Last week Sperry’s musician friend John Shiurba encouraged readers of Sperry’s memorial Web site (MatthewSperry.org) to send Judge True a letter asking him to resign for his “unconscionable” ruling. Shiurba’s own letter said, “You may be a judge, but your judgment is very poor.” He added, “You have also have sent a clear message to bicyclists everywhere — watch out, because you have no rights!”
Sperry’s case has been closely followed by the East Bay Bicycle Coalition, a bike-advocacy group. The coalition’s executive director, Robert Raburn, says he is working with Antioch state Senator Tom Torlakson to introduce a bill that will stiffen penalties for unlicensed drivers involved in injury crashes. “When somebody is unlicensed, that is not an accident,” Raburn says. “Somebody has already determined this person is not fit to drive.”
One other detail came out of the court hearing. For the first time, the driver apologized to Sperry’s wife for what she explained was an accident, according to Shiurba. “I’m hurting, too,” Biltekoff recalls Humphrey telling her. “It was the first time I’d seen her in my life or heard from her,” Biltekoff says. She wishes that Humphrey had contacted her much earlier. As scary as that might have been, Biltekoff says it would have helped her heal faster. “It would have helped me to know she’s a human being” and also give her a chance to show Humphrey that Sperry “was a spectacular human being.”

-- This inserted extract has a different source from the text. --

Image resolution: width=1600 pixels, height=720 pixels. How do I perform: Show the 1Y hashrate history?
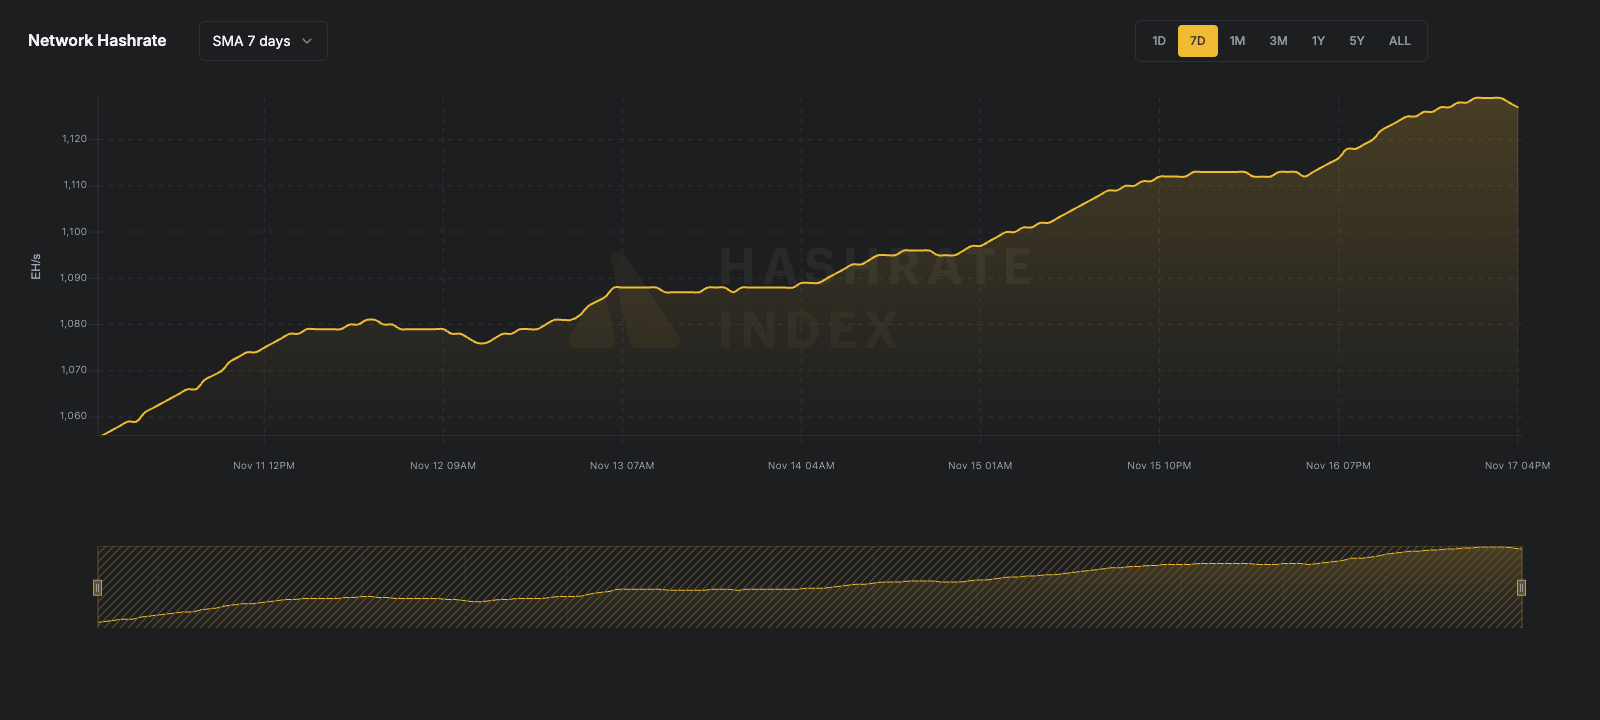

Sperry played bass on two Tom Waits albums and also performed in the San Francisco production of Hedwig and the Angry Inch. He also left behind a young daughter. Memorial concerts are scheduled for July 2 at the Meridian Gallery in San Francisco and for July 12 at 21 Grand in Oakland.
Consulting Isiah
The favorite new guessing game in Richmond City Hall right now is: Who is ex-City Manager Isiah Turner working for now? Turner bailed out of the sinking municipal ship in December before the magnitude of the city’s financial crisis was fully known. Several councilmembers and some city executives have openly speculated about possible consulting gigs Turner may have landed with companies who have business with the city. Of course, in a company town like Richmond, that means Chevron. A Chevron spokesman says he’s heard the same rumors, but says the company hasn’t put Turner on the payroll.
Rumors about Turner consulting for another company, however, appear to have some substance. That company is Toll Brothers, a prominent home-builder with three major projects in the ex-city manager’s city. Jim Meek, Toll Brothers’ land-acquisitions manager, acknowledged that “we’ve used Isiah in a couple of different ways.” Asked to elaborate, he said, “We’ve asked his thoughts on different things.” Meek referred Feeder to the company’s Richmond project manager for a more detailed response, but she didn’t return phone calls. Turner also gave Feeder the predictable snub.
Toll Brothers negotiated a land development agreement with the city for Terminal 1 last year while Turner was still city manager. The company still must actually get its permits and go through design review before building begins. Since Richmond has no revolving-door ordinance prohibiting former city officials from representing clients with business before the city, Toll Brothers conceivably could put the former city manager to work lobbying employees he once supervised.